Given the ridiculously wide gap between what they say and what they do, and given that applying the law to powerful government-controlled companies would go against everything the Chinese Communist Party has ever believed in, why should we pretend that there's even a remote chance that this will happen in the foreseeable future?
2. Posted by geoff manne on November 12, 2005 @ 9:48 | Permalink
An excellent point. I have two responses, but fundamentally I agree with you -- "optimism" and "Chinese Communist Party" are concepts foreign to each other.
But first I would note that the mere drafting of this law (largely a result of WTO accession negotiations) exposes the Chinese people (in government as in business) to the concepts it embraces, even if only nominally. It has brought massive foreign attention, and I doubt any other domestic law in any other country has ever been drafted with so much foreign input and attention (maybe some in Iraq). There will be some enforcement (as you say -- law can be a powerful tool), and at some point folks will start to investigate and question how it is being enforced. Eventually the government may be hoist to its own petard, forced to use this law in ways not intended when it was passed as mere "window dressing."
Second -- there are different levels of government, even in China and, more importantly, different levels of rivalry among governors. A tool as powerful as this (in earlier incarnations at least -- I'm not sure about this draft -- some violations were capital offenses, perhaps not surprisingly in China) that can be wielded by levels of governments against each other (say to rein in some "unauthorized" corruption in the provinces) or by rivals against each other, will undoubtedly be used. And, again, eventually the concepts it embraces and the fact of its enforcement may become "internalized" (in Koh's word).
Or maybe not. As I said (and as your comment stresses) there's good reason to be pessimistic.
3. Posted by Ann on November 12, 2005 @ 11:02 | Permalink
I agree with you that there's some hope that things will gradually change (if they don't collapse or explode first). Your point on the different levels of government is good.

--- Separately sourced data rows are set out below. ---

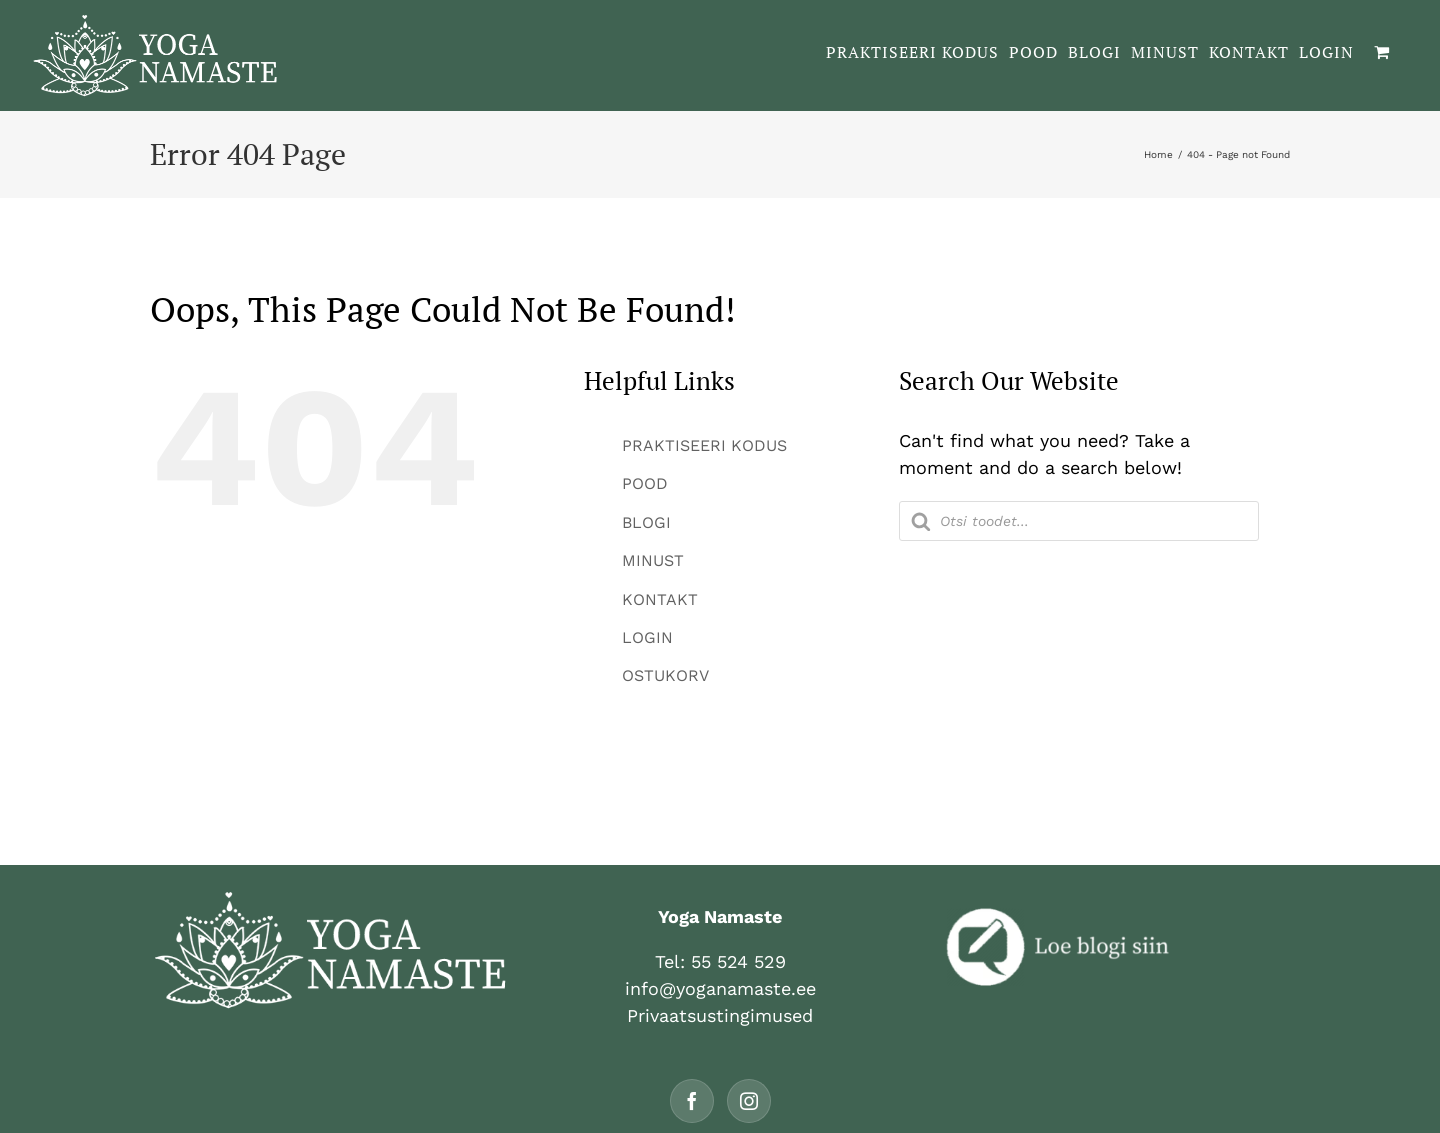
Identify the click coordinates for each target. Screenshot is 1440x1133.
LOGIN (647, 637)
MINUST (653, 560)
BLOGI (646, 522)
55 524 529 (738, 961)
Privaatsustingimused (720, 1015)
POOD (645, 483)
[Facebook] (692, 1101)
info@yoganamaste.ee (720, 988)
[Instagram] (749, 1101)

I'm just concerned that Americans in general don't appreciate how different China is, and that they focus too much on the window-dressing. I can remember when China announced their policy on eugenics (forced sterilization of those with characteristics deemed undersirable, left to the discretion of local officials who had quotas to fill). When there was a big outcry, they simply changed the (English) name of the policy to something like 'mother and child health policy', and foreigners were happy again.
This is a culture that prides itself on having changed little in the last millenium or so, and yet Americans are quick to read huge permanent shifts into every announcement they make. Their constitution guarantees democracy, so it's not new for there to be a difference between law and practice in the "People's Republic".